• [PROBLEMS AND TASKS]:
A. In the passage on Kamaliddin Bihzad and music, why are miniatures especially valuable for studying instruments? Answer in one to three sentences.
B. According to the passage on Kamaliddin Bihzad and music, which instruments accompanied military campaigns, battles, festivities and hunting?

# start of EXCERPTED PASSAGE

Our theme “Kamaliddin Bihzad and music” has several aspects giving a full picture of medieval music world. First of all, this is conceptualization of musical instruments in performing art of that period. Today’s organology usually classifies instruments into three groups – string, wind and percussive. In miniatures, string instruments are more often represented by tanbur, ud, rubab, chang-harp and gidjak being a string-bow instrument. Wind instruments are represented by nai, karnai and their variants. Among percussions there are doira (daf), nagora and dovul. Some musical instruments in miniatures can be related to the type of tanbur’and. The most valuable property of miniatures is the opportunity they give us to imagine and reconstruct musical instruments which have been lost in a course of time. So, thanks to miniatures and medieval miniaturists we obtain a lucky chance to get known about ruhafzo, barbat, shammom, arganun and other musical instruments (about thirty) which names have been kept in written sources, treatises on music, verses, poems and historical works.
Examining miniatures, we can learn possible atmosphere of music playing and positions of musical instruments. For example, powerful sounding of karnai, nagora and dovul accompanied military campaigns, battles, festivities and hunting that our ancestors liked so much. Liquid tones of tanbur, rubab, gidjak, ud and chang-harp accompanied quiet dinners and friends’ parties as well as formal receptions – madjlis
Miniatures enrich and differentiate our knowledge on musical genres of that epoch. Now we can differ military music from hunting music, melodies of shepherd from wedding songs or Sufi chanting. Miniatures concretize our ideas on solo and ensemble performing arts. They inform on numerous variants of small ensembles consisted from ud, nai, chang-harp, gidjak and tanbur, which often accompanied performances of solo singer or poetess reading verses. While these ensembles were set in pavilions and palace halls, karnais and banging percussions sounded on open squares for public ceremonies and on fields of battles. All that proves that medieval artists were competent in knowledge of musical ensemble and its arrangement. The majority of ensembles playing indoor included doira that testifies to rhythmic basis of performed music – usul correspondent to professional music (makoms).

# end of EXCERPTED PASSAGE
# start of DATA SECTION

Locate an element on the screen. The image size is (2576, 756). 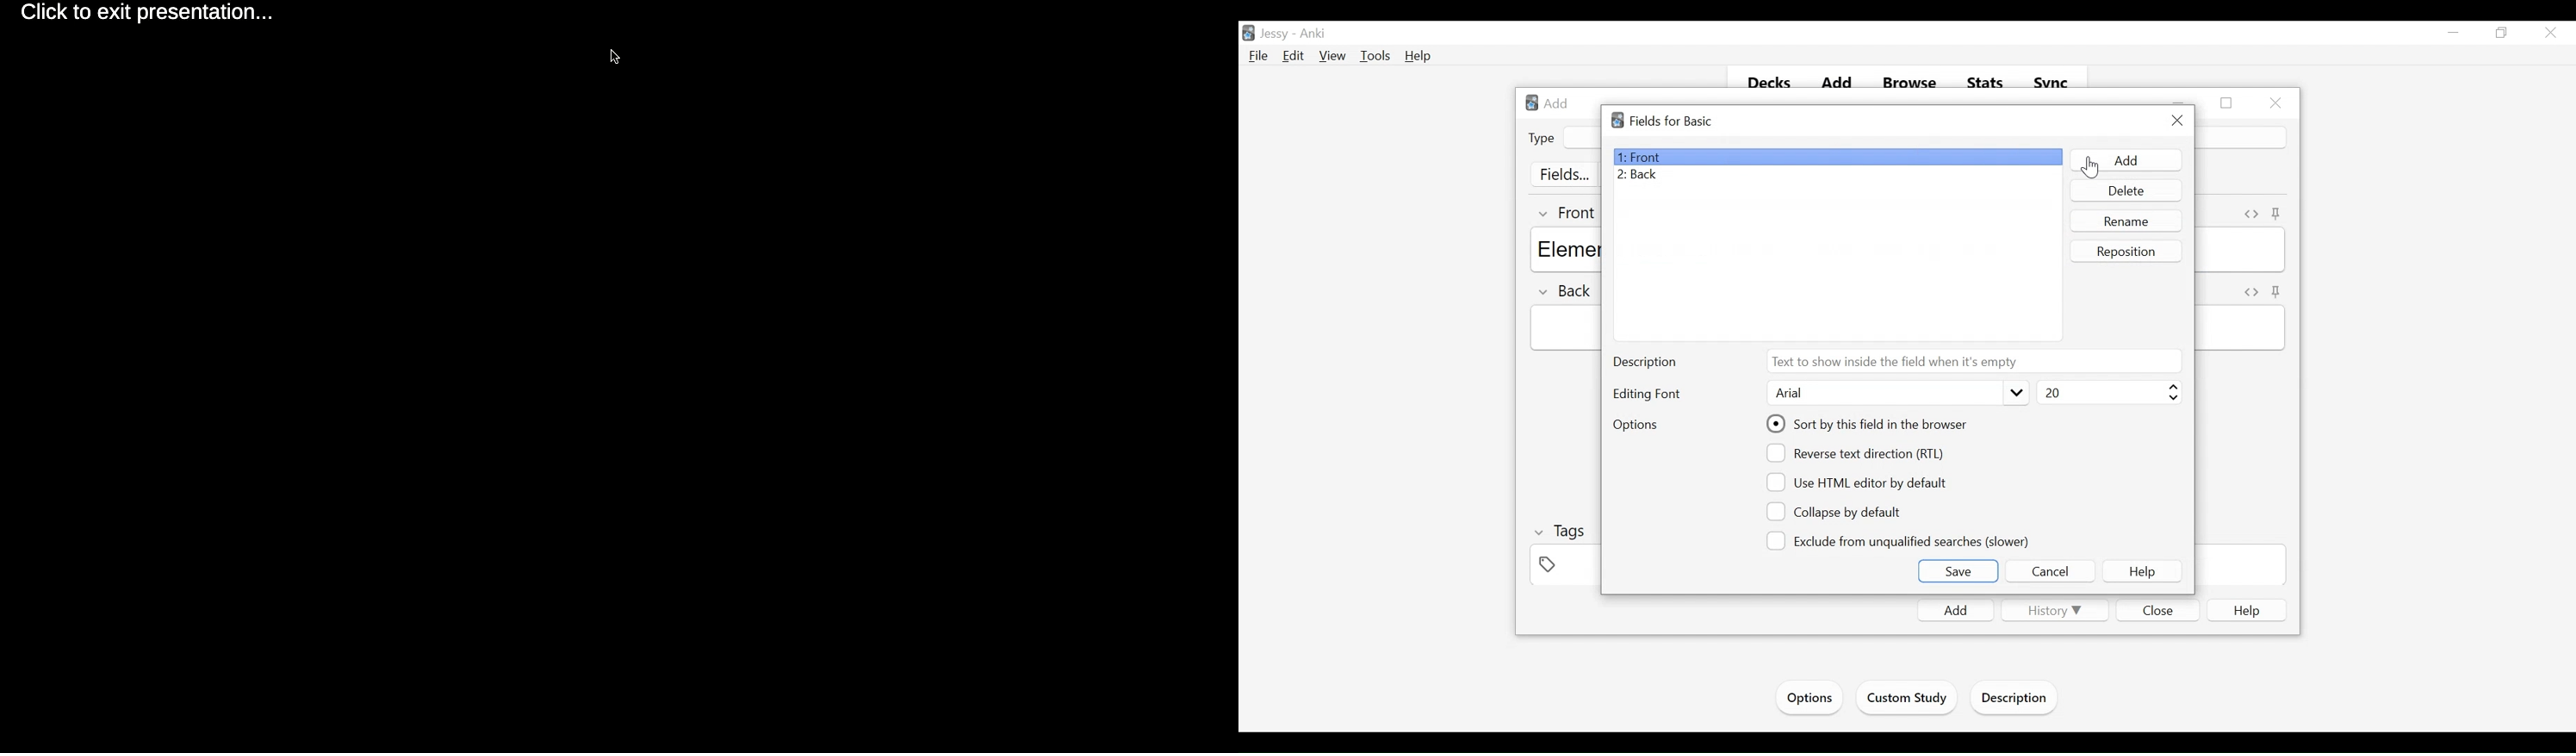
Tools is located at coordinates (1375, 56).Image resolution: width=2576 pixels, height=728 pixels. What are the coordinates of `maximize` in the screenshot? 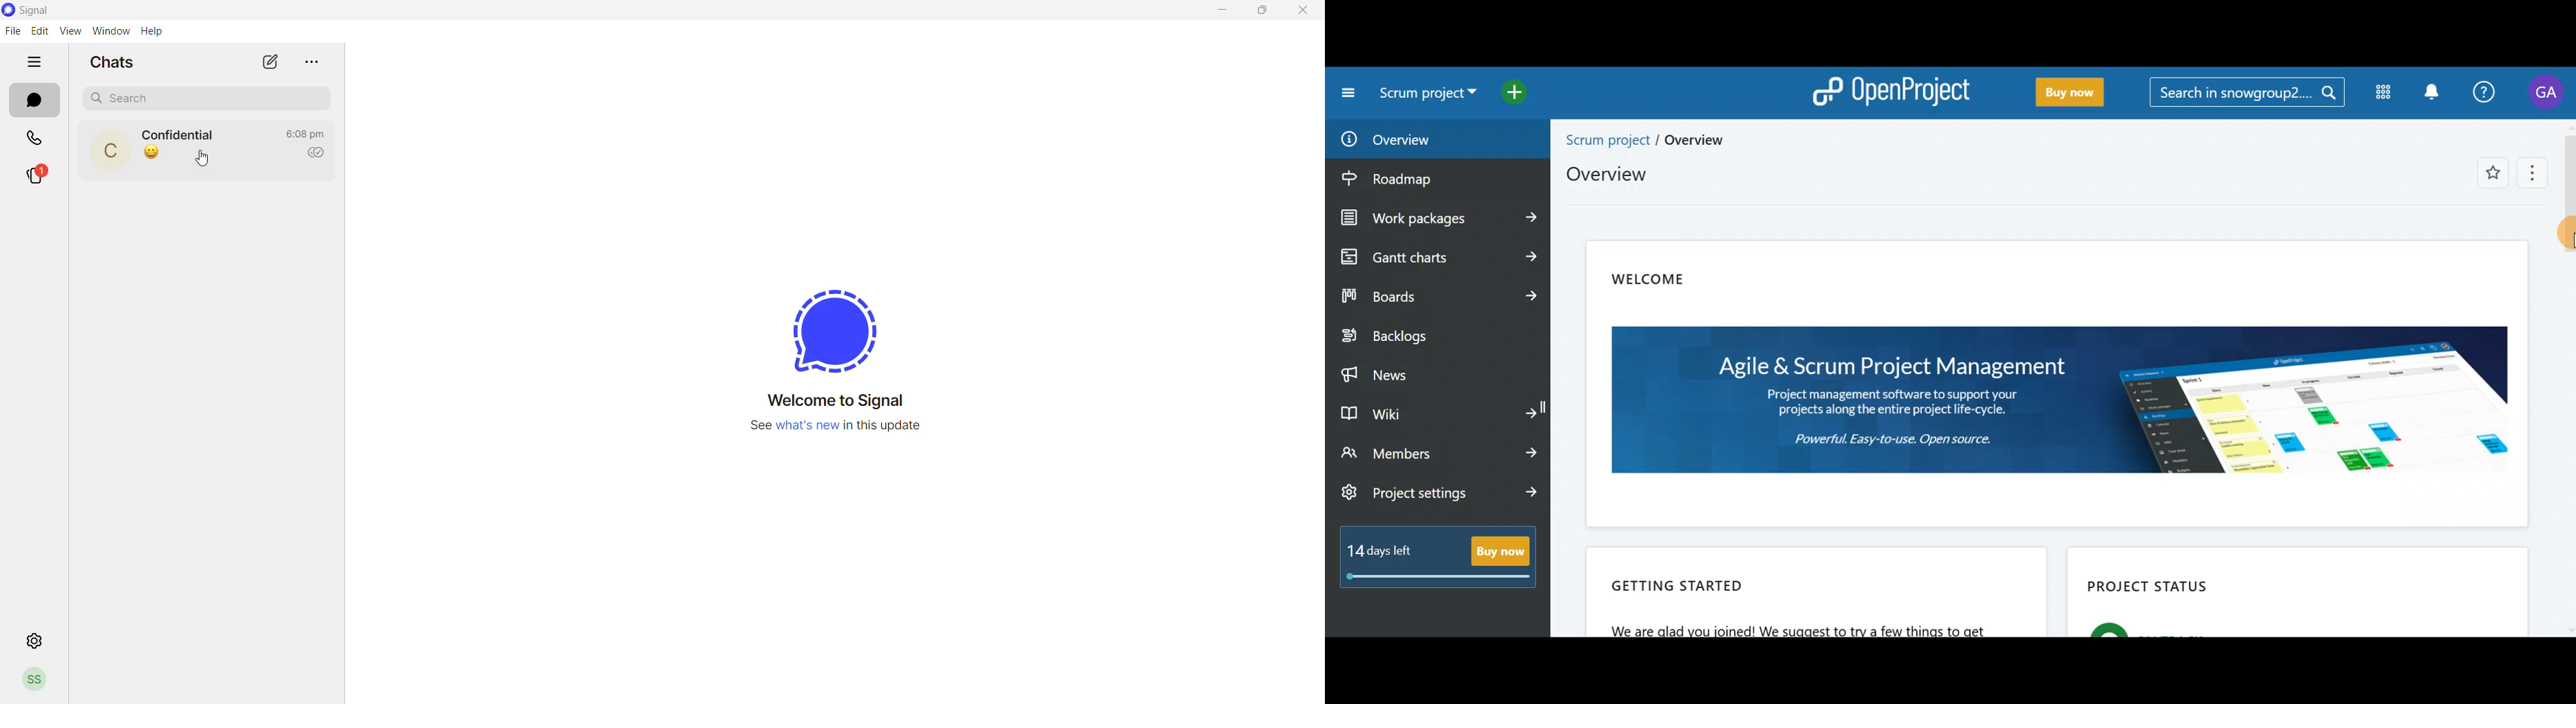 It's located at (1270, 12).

# end of DATA SECTION

• [RESPONSES FOR EACH TASK]:
A. Miniatures let us imagine and reconstruct musical instruments that have been lost over time. Through them we can learn about ruhafzo, barbat, shammom, arganun and other instruments (about thirty) whose names have survived in written sources, music treatises, verses, poems and historical works.

B. Karnai, nagora and dovul.